#### Textauszug:
------------------------------------------------------------------------
Rezensionen

Christian Bauer (Hg.): Erwin Osen. Egon Schieles Künstlerfreund. Hirmer Verlag

Das Buch ist ein Hochgenuss. Herausgeber Christian Bauer zeigt Erwin Dominik Osen (1891-1970) als Exzentriker einer neuen Zeit. Dabei gelingt es, das Besondere jener Jahre nachzuempfinden, als das Neue der Secession noch wirklich neu war. Es ist das Originäre, was sich hier in einer „Klasse für sich“ offenbart. Osen avanciert zum Star und versprüht eine fremde und doch lebensnahe Sphäre, die vom Hirmer Verlag in Szene gesetzt wird. Erwin Osen ist eben nicht nur der Künstlerfreund Egon Schieles, das wird nach der Lektüre klar. Osen ist Ideengeber, Verführer, Kenner und eben wohl auch Genie. Von seiner schöpferischen Kraft künden nicht nur Malereien und Zeichnungen, sondern auch sein Kunstverständnis für das Ballett und seine soziale Kompetenz, die hier in einem Licht erscheint, welches ihn als Star der Provokation outet. Melanie Obraz folgte den Spuren dieser facettenreichen Persönlichkeit.
------------------------------------------------------------------------
#### Bereitgestellte Daten:
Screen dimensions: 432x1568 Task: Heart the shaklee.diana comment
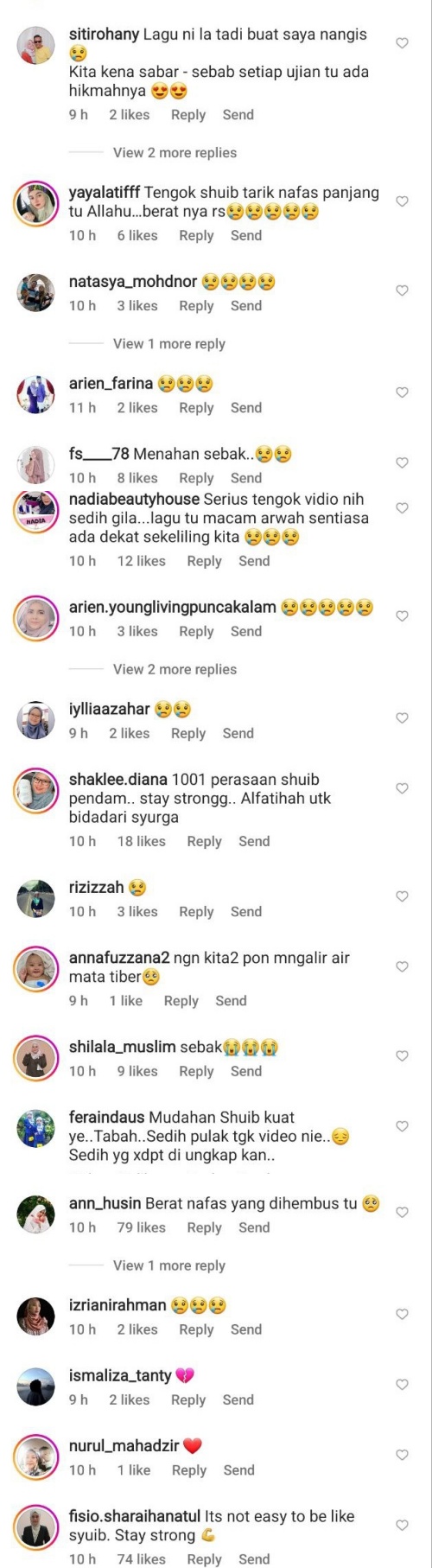[x=402, y=788]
------------------------------------------------------------------------
#### Was zu tun ist:
A. Prüfe für die Rezension zu Erwin Osen, ob die folgenden Aussagen zutreffen, und beantworte jede mit Ja oder Nein samt den entscheidenden Worten aus dem Text: (i) Osen lebte von 1891 bis 1970. (ii) Die Rezension stellt Osen allein als Künstlerfreund Egon Schieles dar. (iii) Als Zeugnis seiner schöpferischen Kraft nennt die Rezension ausschließlich Malereien.
B. Setze bitte die Rezension zu Erwin Osen nach ihrem letzten Satz fort.

#### Die Antworten:
A.
(i) Ja: „Erwin Dominik Osen (1891-1970)“
(ii) Nein: „Erwin Osen ist eben nicht nur der Künstlerfreund Egon Schieles“
(iii) Nein: „nicht nur Malereien und Zeichnungen, sondern auch sein Kunstverständnis für das Ballett und seine soziale Kompetenz“

B.
Cover © Hirmer Verlag
Cover © Hirmer Verlag

Osen wurde diffamiert, bevor ihm Anerkennung zu Teil wurde. So ist auch nicht nur der intensive Eindruck, den er auf Egon Schiele machte, in diesem Buch das Thema, sondern seine Lebensgeschichte, die als Teil einer neu sich etablierenden Künstlerschaft zur Darstellung kommt. Deutlich wird, dass Osen keine Randfigur der Secession ist. Von seiner künstlerischen Tätigkeit gingen entscheidende Impulse aus, wie es die im Buch abgebildeten Zeichnungen, Malereien und Fotos seiner Auftritte als Pantomime und Tänzer verdeutlichen. Als Cover ist dann auch das von Schiele gemalte Portrait des Mimen Erwin Osen ausgewählt, welches den Stil der Secession auf den sogenannten Punkt bringt: Keine Schnörkel, keine ästhetisch anbiedernden Schönheitsinterpretationen zeigen sich hier. Darüber hinaus thematisiert Christian Bauer die „spirituelle Bilderwelt des Erwin Osen“ und betont dessen Begabung, die Intensität der Natur darzustellen. Südseemotive, Portraits und Zeichnungen bekannter Bauwerke, wie Notre Dame in Paris, stellen Erwin Osen in ein geradezu betörendes Licht und stellen die Frage, warum er nicht längst so bekannt ist wie Schiele, zumal er auch als Fotograf und Filmschaffender in Erscheinung trat.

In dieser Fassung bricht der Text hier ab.